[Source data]
________________________________________

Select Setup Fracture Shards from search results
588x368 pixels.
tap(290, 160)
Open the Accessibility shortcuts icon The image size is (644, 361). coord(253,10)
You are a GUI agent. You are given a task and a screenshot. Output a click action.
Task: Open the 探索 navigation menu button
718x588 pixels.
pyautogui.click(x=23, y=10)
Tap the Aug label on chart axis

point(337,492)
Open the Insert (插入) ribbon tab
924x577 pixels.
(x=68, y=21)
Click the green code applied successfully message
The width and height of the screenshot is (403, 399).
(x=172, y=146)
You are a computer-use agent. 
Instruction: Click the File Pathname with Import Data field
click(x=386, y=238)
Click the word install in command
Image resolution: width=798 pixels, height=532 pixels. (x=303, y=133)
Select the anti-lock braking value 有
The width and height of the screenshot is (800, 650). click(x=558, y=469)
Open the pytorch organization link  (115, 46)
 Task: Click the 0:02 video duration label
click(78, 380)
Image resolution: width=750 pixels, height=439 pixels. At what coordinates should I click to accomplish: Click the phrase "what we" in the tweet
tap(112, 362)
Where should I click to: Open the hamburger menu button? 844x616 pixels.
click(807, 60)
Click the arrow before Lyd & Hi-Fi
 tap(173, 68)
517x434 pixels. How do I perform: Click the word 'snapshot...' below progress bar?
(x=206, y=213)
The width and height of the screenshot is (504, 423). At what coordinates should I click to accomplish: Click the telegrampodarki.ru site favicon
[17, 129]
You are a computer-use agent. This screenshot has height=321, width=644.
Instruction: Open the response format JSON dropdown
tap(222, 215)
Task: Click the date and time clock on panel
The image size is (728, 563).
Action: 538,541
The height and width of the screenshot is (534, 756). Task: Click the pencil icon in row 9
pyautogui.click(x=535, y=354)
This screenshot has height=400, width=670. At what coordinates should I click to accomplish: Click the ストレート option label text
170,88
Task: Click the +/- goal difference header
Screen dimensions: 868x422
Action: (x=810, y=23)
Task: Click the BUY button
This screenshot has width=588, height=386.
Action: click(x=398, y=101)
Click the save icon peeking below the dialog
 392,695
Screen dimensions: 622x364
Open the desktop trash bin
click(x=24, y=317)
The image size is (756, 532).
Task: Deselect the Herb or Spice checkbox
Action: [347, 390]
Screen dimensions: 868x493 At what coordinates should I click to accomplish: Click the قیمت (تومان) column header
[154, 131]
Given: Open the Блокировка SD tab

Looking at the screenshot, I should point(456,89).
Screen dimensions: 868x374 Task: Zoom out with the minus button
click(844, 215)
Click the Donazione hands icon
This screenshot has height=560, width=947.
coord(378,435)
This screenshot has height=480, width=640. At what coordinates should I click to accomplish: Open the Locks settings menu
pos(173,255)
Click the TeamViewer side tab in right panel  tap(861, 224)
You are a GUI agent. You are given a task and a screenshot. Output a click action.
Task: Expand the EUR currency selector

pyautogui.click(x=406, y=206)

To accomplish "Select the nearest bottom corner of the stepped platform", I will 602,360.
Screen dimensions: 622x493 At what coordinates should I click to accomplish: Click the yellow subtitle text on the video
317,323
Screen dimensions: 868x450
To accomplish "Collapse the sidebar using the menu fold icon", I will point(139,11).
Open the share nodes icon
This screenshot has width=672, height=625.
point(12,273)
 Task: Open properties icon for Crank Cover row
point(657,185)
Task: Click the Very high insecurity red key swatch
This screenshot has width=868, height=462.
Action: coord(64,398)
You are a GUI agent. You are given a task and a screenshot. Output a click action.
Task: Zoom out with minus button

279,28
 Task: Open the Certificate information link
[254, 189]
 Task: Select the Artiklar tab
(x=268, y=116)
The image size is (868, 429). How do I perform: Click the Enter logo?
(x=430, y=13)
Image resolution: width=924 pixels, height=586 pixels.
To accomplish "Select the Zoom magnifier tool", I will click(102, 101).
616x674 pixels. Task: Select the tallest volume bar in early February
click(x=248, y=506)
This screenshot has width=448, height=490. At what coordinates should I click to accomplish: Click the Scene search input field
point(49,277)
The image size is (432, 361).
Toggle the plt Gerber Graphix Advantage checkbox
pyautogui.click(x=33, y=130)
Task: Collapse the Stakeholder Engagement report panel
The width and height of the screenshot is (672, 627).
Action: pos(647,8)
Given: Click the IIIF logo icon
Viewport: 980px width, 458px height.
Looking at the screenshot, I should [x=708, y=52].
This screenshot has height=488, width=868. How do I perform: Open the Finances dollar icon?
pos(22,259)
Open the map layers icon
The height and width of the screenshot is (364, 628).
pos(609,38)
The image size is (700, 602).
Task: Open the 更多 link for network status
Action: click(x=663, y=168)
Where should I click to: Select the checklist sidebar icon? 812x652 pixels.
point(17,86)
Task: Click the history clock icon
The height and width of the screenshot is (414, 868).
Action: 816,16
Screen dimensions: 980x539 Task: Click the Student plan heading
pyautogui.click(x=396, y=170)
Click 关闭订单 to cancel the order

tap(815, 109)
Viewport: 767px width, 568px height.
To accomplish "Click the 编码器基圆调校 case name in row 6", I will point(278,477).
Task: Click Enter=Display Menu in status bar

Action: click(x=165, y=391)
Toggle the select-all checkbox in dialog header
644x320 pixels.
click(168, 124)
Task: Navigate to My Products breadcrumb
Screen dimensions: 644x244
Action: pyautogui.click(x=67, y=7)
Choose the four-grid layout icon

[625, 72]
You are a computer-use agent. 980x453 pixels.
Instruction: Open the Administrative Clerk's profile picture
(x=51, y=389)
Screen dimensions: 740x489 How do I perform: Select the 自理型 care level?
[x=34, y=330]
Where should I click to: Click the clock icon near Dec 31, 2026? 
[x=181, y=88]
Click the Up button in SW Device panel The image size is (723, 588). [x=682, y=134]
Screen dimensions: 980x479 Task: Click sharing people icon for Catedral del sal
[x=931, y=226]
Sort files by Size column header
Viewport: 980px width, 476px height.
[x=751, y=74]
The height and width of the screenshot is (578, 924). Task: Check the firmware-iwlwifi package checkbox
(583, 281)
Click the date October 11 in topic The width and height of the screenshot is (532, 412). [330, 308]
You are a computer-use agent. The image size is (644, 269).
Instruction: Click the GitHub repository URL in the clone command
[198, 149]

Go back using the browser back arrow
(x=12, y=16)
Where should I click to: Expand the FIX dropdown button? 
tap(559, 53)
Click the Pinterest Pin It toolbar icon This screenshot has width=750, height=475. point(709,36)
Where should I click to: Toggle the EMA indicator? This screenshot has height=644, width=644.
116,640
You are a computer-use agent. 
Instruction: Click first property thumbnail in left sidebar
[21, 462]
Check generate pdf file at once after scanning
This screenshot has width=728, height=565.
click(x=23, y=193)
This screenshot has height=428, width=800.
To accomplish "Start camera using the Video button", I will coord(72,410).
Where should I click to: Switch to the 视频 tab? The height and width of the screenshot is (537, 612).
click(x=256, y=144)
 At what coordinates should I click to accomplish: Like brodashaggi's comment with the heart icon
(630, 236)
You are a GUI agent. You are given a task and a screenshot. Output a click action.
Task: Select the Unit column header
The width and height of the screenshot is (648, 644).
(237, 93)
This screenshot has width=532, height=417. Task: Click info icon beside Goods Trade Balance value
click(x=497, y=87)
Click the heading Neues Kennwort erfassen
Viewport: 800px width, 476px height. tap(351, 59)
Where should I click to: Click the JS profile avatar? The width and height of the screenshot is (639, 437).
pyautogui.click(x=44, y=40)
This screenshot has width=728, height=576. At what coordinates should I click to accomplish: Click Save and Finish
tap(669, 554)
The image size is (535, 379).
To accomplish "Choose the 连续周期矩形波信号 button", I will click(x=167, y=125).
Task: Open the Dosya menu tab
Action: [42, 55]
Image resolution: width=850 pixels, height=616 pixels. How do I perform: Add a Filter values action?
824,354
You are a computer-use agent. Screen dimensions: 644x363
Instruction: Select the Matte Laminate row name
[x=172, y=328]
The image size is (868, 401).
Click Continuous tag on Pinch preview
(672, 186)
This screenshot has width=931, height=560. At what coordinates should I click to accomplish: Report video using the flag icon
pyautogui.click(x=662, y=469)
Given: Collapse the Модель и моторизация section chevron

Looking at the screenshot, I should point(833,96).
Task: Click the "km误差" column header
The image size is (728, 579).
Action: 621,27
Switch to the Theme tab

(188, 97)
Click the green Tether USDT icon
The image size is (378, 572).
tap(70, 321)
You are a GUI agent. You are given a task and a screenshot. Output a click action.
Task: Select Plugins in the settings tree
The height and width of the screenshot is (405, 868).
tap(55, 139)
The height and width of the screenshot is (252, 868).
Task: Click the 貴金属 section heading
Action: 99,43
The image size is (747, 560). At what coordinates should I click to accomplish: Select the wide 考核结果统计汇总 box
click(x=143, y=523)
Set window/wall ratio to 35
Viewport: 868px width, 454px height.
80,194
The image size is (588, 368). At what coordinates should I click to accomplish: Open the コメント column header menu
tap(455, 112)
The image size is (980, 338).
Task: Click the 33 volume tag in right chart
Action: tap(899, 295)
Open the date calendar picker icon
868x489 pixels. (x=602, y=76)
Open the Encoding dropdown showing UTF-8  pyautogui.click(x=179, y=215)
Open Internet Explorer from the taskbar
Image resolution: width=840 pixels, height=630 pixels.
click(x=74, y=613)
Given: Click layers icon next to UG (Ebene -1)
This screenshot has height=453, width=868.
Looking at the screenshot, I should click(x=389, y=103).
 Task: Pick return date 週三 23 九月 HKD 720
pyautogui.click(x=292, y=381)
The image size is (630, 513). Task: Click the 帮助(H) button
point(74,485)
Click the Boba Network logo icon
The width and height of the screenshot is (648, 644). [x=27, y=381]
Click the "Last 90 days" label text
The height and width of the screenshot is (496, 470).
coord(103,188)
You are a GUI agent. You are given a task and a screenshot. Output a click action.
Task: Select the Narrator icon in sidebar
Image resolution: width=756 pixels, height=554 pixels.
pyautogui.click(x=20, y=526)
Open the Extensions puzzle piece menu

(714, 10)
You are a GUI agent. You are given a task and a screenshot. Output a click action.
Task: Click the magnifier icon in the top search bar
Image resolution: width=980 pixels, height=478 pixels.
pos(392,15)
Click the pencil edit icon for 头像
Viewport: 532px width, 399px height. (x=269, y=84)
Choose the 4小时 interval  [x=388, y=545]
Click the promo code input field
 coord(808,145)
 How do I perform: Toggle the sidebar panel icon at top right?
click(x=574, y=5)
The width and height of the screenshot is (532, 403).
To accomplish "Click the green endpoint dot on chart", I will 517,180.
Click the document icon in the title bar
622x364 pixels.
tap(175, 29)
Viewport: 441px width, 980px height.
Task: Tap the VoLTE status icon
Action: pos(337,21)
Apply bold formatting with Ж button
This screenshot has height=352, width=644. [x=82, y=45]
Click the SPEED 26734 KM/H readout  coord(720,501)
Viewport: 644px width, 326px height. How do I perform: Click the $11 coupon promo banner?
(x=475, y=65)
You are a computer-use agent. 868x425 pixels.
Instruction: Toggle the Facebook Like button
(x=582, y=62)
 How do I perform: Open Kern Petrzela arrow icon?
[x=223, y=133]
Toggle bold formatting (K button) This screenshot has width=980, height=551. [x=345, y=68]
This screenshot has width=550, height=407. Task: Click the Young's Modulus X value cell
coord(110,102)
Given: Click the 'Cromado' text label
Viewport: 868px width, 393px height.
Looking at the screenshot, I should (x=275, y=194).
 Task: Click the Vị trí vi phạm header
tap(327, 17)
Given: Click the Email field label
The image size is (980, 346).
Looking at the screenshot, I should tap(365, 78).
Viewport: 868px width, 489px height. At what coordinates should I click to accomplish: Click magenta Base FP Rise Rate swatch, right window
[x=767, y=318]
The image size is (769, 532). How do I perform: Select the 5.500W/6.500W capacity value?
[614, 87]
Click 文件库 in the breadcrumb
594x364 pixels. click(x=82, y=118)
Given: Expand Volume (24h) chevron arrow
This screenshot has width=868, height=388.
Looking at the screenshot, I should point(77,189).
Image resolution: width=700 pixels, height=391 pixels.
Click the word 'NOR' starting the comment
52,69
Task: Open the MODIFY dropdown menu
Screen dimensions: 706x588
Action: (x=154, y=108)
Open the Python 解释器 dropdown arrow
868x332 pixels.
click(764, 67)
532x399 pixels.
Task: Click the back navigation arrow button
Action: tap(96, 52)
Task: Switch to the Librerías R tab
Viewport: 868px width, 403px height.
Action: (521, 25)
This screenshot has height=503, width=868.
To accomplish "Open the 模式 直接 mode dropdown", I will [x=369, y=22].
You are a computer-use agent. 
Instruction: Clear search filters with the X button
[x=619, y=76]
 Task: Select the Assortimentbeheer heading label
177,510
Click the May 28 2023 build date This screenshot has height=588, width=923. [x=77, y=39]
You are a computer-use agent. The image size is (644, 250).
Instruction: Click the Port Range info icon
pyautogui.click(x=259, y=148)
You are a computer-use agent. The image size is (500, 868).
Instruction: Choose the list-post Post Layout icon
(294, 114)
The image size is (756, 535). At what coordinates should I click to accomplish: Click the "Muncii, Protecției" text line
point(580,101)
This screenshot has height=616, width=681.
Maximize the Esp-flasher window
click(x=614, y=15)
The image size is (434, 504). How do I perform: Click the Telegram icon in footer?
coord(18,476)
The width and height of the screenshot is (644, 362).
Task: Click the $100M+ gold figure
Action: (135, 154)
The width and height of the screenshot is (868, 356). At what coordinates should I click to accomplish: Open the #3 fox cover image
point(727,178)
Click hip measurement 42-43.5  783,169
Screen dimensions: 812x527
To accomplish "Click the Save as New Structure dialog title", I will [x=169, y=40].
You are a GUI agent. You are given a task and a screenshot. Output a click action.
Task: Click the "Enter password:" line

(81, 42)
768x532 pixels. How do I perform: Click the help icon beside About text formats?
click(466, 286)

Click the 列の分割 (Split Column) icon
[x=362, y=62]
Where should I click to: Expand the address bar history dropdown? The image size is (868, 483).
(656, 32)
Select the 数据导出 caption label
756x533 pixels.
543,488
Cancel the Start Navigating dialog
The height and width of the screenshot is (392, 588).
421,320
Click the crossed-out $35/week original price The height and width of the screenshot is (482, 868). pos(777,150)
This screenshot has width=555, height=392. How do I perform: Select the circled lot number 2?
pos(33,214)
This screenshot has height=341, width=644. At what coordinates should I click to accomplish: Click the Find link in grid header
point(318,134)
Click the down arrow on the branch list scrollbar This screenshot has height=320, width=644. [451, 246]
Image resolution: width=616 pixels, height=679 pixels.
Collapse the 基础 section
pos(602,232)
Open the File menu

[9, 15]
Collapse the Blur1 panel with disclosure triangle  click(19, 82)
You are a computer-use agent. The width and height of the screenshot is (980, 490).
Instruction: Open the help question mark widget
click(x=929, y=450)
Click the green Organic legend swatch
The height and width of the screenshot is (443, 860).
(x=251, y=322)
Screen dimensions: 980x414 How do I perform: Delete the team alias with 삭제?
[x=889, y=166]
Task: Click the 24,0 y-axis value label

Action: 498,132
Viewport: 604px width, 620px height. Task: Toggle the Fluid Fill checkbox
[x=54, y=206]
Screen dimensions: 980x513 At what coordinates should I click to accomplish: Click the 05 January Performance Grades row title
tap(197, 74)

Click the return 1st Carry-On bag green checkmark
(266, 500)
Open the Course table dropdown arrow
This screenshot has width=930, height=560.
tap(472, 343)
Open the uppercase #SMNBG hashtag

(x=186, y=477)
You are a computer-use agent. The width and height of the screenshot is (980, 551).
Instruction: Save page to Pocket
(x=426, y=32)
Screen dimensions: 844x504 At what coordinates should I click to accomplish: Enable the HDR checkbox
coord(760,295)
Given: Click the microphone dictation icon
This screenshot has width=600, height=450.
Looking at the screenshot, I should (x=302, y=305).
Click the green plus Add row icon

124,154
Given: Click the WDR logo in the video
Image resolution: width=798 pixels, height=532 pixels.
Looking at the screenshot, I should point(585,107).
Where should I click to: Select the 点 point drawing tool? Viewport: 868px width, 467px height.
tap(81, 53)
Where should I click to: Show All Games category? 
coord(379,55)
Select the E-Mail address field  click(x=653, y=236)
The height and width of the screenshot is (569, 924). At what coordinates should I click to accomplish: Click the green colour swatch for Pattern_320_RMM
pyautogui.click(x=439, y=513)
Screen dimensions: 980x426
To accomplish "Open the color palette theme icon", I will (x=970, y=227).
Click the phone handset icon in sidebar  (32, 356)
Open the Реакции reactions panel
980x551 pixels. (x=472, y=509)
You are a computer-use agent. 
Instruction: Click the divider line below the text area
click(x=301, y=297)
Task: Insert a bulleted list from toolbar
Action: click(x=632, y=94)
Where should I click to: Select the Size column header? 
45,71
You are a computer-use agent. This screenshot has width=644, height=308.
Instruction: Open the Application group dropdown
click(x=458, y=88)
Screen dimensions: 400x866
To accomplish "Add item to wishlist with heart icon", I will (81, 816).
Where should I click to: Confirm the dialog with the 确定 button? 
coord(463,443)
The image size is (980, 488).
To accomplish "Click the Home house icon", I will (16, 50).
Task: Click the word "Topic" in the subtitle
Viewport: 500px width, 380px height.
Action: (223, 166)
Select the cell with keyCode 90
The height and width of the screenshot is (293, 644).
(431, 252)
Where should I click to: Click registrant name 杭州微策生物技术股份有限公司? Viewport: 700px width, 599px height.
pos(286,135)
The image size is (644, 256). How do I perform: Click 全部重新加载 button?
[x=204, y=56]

________________________________________

_How to complete this task_. Given the records above, return exactly the lines starting at the line containing "Click the document icon in the title bar" and ending at the line containing "Toggle bold formatting", including both.

_Answer to the exercise_.
Click the document icon in the title bar
622x364 pixels.
tap(175, 29)
Viewport: 441px width, 980px height.
Task: Tap the VoLTE status icon
Action: pos(337,21)
Apply bold formatting with Ж button
This screenshot has height=352, width=644. [x=82, y=45]
Click the SPEED 26734 KM/H readout  coord(720,501)
Viewport: 644px width, 326px height. How do I perform: Click the $11 coupon promo banner?
(x=475, y=65)
You are a computer-use agent. 868x425 pixels.
Instruction: Toggle the Facebook Like button
(x=582, y=62)
 How do I perform: Open Kern Petrzela arrow icon?
[x=223, y=133]
Toggle bold formatting (K button) This screenshot has width=980, height=551. [x=345, y=68]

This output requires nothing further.